[Given instruction] Count how many lines in the entries below contain the word "header", treating uppercase and lowercase letters as different. Reply with the number alone.

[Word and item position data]
+--

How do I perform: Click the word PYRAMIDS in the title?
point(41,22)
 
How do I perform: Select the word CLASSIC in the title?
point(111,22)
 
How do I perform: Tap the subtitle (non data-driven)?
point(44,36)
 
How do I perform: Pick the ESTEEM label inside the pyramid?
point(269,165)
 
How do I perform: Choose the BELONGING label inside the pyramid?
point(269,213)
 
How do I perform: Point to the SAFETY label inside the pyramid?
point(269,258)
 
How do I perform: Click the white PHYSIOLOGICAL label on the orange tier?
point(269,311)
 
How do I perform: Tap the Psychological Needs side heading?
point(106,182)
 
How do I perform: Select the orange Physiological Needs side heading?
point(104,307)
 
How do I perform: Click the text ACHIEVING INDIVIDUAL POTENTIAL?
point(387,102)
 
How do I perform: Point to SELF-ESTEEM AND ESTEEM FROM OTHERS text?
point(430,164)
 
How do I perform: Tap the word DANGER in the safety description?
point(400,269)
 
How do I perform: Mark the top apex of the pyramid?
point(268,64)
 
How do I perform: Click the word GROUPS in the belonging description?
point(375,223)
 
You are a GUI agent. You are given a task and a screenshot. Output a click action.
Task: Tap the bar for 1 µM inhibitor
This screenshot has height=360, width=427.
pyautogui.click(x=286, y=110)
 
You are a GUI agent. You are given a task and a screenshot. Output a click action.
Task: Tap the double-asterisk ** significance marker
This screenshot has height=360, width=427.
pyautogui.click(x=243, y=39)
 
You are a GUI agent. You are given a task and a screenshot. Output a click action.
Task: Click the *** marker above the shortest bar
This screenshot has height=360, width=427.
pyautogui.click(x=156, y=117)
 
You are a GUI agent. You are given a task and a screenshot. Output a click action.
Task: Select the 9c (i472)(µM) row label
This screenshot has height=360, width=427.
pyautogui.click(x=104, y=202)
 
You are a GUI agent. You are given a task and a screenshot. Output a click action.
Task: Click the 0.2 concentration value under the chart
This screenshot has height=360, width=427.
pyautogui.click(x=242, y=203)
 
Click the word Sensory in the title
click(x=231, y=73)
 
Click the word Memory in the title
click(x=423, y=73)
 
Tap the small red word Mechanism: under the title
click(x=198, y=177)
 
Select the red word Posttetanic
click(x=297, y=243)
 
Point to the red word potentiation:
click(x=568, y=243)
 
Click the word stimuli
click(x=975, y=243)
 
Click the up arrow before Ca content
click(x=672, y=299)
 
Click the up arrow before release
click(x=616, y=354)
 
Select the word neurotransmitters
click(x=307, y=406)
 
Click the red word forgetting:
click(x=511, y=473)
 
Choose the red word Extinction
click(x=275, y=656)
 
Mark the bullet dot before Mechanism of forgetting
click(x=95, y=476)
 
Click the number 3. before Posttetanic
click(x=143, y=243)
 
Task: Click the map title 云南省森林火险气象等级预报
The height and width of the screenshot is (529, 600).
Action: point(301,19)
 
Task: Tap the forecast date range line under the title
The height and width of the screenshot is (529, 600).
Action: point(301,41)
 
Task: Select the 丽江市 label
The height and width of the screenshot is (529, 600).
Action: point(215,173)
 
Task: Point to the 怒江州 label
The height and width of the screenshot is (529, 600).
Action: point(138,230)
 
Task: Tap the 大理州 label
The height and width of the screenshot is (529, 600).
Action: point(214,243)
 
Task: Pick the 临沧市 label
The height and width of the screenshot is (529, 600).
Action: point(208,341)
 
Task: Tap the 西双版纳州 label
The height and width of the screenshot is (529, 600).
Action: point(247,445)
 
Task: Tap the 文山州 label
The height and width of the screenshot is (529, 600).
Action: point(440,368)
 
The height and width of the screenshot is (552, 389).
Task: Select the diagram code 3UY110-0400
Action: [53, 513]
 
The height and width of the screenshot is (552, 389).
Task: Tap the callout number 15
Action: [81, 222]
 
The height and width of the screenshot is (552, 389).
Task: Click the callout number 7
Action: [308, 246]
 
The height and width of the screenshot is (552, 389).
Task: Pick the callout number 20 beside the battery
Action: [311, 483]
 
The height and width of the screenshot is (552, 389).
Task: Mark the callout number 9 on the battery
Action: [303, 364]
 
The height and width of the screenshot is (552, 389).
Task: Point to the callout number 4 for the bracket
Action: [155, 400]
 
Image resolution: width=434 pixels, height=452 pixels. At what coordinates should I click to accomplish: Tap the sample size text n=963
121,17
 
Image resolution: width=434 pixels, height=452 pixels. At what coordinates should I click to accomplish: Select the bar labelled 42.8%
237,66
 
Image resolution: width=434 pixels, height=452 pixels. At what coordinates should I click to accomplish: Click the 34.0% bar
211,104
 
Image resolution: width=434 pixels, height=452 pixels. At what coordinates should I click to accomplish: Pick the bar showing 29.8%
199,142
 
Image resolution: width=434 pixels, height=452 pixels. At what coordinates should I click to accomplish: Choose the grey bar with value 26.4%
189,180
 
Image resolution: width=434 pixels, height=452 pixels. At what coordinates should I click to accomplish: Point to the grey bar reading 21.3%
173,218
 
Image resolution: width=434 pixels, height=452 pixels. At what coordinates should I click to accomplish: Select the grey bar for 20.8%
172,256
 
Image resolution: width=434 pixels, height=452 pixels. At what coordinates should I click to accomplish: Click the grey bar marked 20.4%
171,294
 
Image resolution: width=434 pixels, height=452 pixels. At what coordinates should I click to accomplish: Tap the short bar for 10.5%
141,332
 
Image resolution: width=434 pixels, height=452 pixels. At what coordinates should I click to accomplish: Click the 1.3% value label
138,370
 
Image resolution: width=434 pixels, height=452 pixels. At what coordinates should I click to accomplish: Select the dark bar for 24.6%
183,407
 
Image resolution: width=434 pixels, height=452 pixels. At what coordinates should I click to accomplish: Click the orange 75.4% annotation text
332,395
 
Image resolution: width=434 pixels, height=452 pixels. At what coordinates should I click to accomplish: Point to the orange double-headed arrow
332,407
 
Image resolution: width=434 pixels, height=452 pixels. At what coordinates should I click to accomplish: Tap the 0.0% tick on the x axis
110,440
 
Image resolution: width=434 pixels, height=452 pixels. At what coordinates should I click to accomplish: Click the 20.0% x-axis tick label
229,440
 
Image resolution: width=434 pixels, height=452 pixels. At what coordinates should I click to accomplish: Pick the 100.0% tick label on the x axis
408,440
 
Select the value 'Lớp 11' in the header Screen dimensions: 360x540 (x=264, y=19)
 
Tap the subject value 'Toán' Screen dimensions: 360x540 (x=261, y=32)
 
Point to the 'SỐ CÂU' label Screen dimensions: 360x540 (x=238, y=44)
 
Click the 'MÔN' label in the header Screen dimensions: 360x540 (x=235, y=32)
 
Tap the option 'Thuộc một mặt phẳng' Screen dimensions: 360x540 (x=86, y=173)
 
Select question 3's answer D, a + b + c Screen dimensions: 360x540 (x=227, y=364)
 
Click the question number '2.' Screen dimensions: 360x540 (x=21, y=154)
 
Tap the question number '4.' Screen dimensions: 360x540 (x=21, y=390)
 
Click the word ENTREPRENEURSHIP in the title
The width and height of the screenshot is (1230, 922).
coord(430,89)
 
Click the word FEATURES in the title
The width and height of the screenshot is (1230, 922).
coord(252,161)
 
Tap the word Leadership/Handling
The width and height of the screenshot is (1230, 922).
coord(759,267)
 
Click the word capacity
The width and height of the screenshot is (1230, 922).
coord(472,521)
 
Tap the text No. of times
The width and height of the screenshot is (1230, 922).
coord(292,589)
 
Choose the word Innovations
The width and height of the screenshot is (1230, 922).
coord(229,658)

+--

[Output below] 2